The four-time world champion claimed his second victory of the season and 41st of his career - drawing him level with the late Brazilian legend Ayrton Senna in equal third on the all-time list - after leading from the start to dominate a thrilling and unpredictable contest. The Red Bull pair of Russian Daniil Kvyat and Australian Daniel Ricciardo finished in second and third respectively.

The ferocity of the contest, lit up by Vettel’s blazing speed and tenacity, served as an appropriate tribute to Frenchman Bianchi, who died on July 17 from injuries sustained when he collided with a recovery vehicle in torrential rain at last October’s Japanese Grand Prix.

A minute’s silence for Bianchi, a Ferrari academy protégé, before the race created an emotional atmosphere that was reflected in the action and in Vettel’s speech to the Ferrari team on his triumphant slow-down lap.
"Merci Jules, c’est a toi," said the winner. “Thank you Jules, You will always be in our hearts… This win is for you."

It was Vettel’s first victory in Hungary, and 21-year-old Kvyat’s first career podium – the best ever by a Russian driver -- as Red Bull produced a reminder of their pedigree. It was the first podium this year without a Mercedes driver.

Dutch teenager Jos Verstappen finished fourth for Toro Rosso -- on a track where his father Jos finished on the podium in 1994 -- ahead of two-time champion Spaniard Fernando Alonso who delivered the troubled McLaren Honda team’s best result of the year in fifth place.

Series leader and defending two-time champion Briton Lewis Hamilton finished sixth, after starting from pole position, for Mercedes to enlarge his advantage in the title race after an afternoon of incidents, mishaps and penalties. Inspired, perhaps, by the team’s call for total commitment to racing in a signal of respect for Bianchi, Vettel surged from third on the grid to pass Rosberg into Turn One.

Behind him, team-mate Kimi Raikkonen followed closely as both Rosberg and Hamilton attempted to defend, but just as at Silverstone three weeks previously, the two Mercedes men were out-started comprehensively.

Hamilton was relegated to fourth on the opening lap during which, in an attempt to pass Rosberg, he ran wide across a gravel trap at the chicane. He returned to the track in a spray of stones, re-joining in 10th place. "Nico crossed my line there, he pushed me wide," said Hamilton, a claim not supported by video replays.

After closing the gap behind Rosberg to five seconds, Hamilton lost time in traffic while Raikkonen, suffering more bad luck, lost power and slowed before Hulkenberg, after losing the front wing on his Force India car in a frightening incident on the straight, crashed directly into the barriers at Turn One.
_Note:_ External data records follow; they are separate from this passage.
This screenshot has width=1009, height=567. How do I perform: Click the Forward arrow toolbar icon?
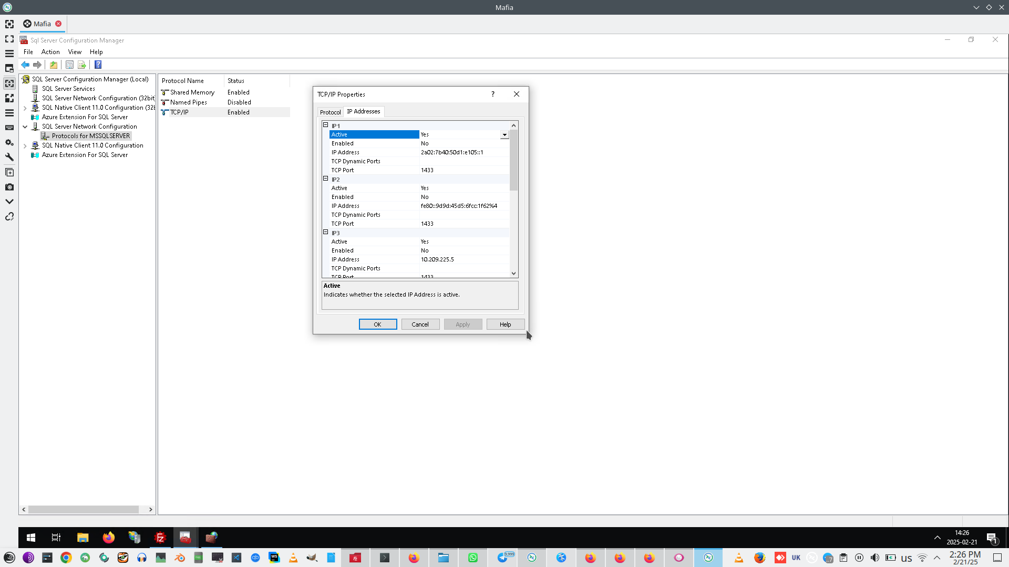(x=37, y=65)
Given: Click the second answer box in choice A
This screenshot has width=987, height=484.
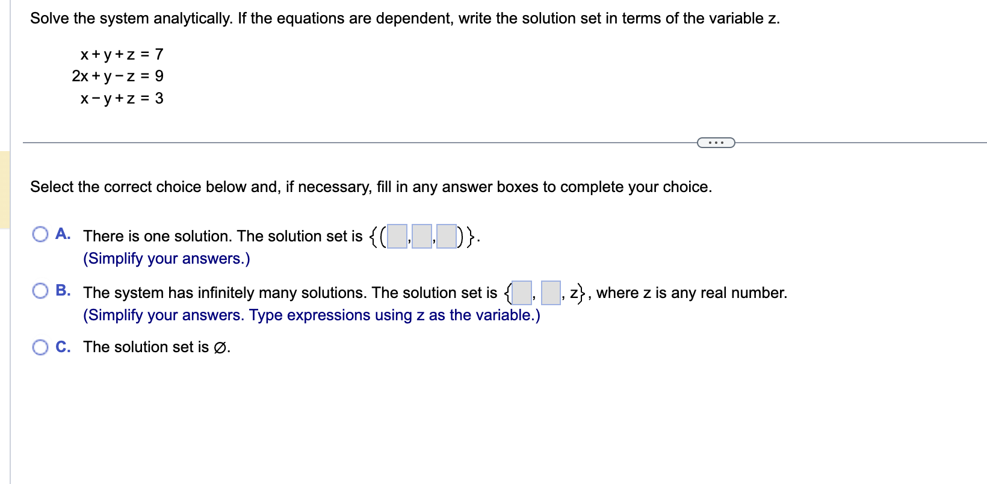Looking at the screenshot, I should (421, 235).
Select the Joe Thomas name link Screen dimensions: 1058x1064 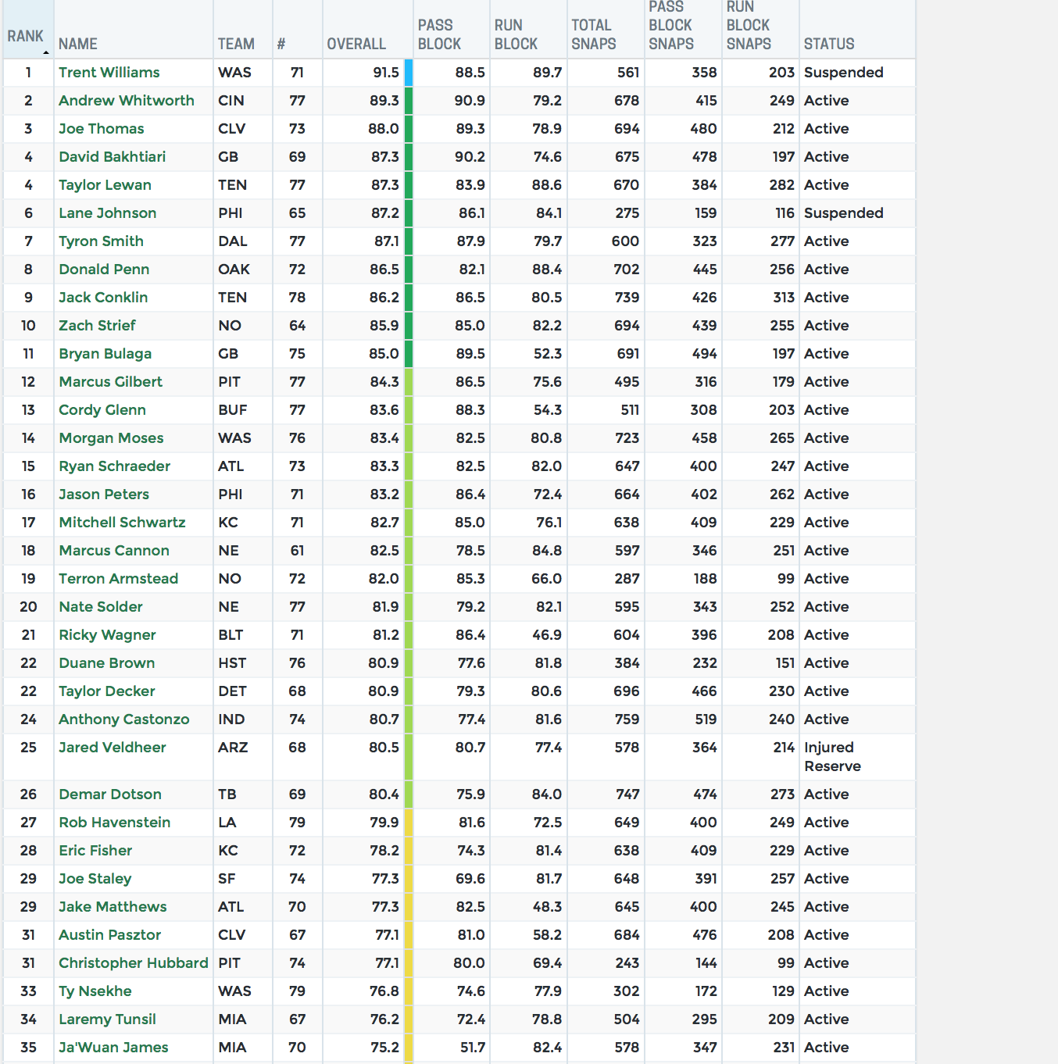[x=101, y=129]
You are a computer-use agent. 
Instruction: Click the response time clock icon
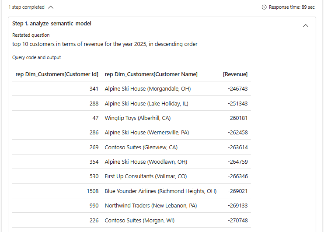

A virtual safety car was deployed immediately followed by the Safety Car as debris was cleared. As the field closed up, both Rosberg and Hamilton pitted for harder medium tyres for a final rush to the flag.

More drama erupted at the re-start on lap 49. Sensing his chance, Rosberg attacked and passed Raikkonen for second while Hamilton, on harder tyres, struggled against Ricciardo and collided with him at Turn One, the Briton losing a front wing end-plate.

It was his final significant act. He pitted on lap 52 for a new front wing, re-joined 13th and was then given a drive-through penalty for his part in the incident. Rosberg, free of his earlier tussles, raced after Vettel.

He cut the gap while Ricciardo, on softs, closed behind him before a late collision between the pair when the Australian tried to pass him at Turn One with four laps remaining left Rosberg with a puncture and Ricciardo with a damaged front wing. This opened the door to Kvyat and gave Hamilton his chance to climb back ahead of Rosberg in an unexpected finish on a remarkable day.